The photos didn’t just unveil family similarities; they also showed up some commonalities uniting all sides.  I always thought my preference for pearls was a result of watching Leave It To Beaver as a child and channeling June Cleaver!  Nope, in just about every photo a female is wearing pearls.  I shared this insight with my daughter who just happened to be wearing pearls.  Nice to know that trait got passed along to another generation.

I also discovered that one of the great great grandpas was wearing some type of insignia.  I never noticed it before and it’s another mystery to solve.  Taking a look back at your old photos may just lead you to more amazing family discoveries.

Unique Picture Find To Try!

Originally published on genealogyatheart.blogspot.com on 18 Feb 2016.

Ever long for a picture of your great great grandparents?  You’ve dug through your grandparents attic, asked your great aunts and uncles, scowered the internet and came up with nothing!  Frustrating, certainly, but where there’s a will, there’s a way.

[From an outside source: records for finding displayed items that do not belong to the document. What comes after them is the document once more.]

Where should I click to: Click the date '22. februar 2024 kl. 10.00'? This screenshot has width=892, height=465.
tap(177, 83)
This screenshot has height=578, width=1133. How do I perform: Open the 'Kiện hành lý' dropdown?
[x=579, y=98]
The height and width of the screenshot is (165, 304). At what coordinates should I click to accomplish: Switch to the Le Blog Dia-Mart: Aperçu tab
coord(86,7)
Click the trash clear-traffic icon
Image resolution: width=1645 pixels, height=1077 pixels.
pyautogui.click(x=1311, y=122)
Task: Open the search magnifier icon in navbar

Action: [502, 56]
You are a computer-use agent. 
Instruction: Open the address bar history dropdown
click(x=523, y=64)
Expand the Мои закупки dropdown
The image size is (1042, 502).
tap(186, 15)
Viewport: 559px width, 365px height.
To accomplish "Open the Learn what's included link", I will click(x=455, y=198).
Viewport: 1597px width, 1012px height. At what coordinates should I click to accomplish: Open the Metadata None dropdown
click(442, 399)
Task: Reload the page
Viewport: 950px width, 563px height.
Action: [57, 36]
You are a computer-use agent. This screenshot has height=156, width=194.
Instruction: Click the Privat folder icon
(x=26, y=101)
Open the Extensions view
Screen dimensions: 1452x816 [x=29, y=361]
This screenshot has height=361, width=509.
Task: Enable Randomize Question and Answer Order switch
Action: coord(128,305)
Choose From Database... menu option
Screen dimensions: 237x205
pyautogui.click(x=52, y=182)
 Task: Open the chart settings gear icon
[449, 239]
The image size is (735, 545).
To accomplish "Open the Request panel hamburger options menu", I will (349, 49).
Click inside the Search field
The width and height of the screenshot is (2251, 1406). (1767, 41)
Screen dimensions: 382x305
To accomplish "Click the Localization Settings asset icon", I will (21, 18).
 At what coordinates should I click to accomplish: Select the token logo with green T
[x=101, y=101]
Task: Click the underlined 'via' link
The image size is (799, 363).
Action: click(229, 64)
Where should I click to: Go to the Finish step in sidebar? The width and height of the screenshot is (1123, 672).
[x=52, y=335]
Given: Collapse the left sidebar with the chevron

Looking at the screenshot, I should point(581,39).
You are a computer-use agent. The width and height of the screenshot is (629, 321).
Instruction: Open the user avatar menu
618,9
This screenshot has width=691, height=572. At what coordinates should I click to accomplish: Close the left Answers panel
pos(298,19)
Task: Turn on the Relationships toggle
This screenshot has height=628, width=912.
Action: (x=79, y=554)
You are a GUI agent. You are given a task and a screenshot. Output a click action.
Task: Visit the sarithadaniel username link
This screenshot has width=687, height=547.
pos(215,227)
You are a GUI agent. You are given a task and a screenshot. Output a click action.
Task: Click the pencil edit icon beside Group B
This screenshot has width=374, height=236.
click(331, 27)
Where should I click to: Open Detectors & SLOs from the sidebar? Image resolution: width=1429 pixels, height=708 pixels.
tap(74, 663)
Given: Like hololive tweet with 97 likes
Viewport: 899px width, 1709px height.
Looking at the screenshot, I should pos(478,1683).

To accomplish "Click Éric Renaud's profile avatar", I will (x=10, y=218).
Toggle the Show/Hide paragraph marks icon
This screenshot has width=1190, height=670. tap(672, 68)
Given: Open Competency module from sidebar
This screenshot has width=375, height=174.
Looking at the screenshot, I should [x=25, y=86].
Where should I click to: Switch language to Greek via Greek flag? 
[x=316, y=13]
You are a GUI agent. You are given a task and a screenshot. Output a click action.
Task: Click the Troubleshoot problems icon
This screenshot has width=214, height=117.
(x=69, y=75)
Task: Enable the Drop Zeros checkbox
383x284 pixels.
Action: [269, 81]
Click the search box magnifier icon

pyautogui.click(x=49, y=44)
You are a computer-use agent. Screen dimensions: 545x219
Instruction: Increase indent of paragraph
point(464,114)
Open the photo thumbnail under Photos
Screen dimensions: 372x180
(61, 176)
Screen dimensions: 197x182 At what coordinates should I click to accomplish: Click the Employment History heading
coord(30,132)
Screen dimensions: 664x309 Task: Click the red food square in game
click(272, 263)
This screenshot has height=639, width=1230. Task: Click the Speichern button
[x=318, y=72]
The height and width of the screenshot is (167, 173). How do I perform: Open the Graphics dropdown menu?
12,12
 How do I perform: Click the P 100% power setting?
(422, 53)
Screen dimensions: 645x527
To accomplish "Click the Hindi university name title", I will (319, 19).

I was able to find a picture this week by simply contacting the church that was named in the ancestor’s obituary and asking if they had a record of her.  Within 3 days I had received a note from the pastor who had asked the church historian to scan a copy of the couple’s church registration card and several group photos for church organizations the wife had been a member of.  How cool is that!

I had the obituary for some time and just rereading it sent off a light bulb to see if the church where she was a member for 60 years was still in existence.  I wasn’t counting on a response, as you know from previous blogs, I’ve been unsuccessful before with obtaining church records but this time was different.

Now that I know what she looks like I’m looking through old family photos that I have with many unidentified people as I suspect she is in there.  That may lead me to a picture of her husband who was camera shy at church!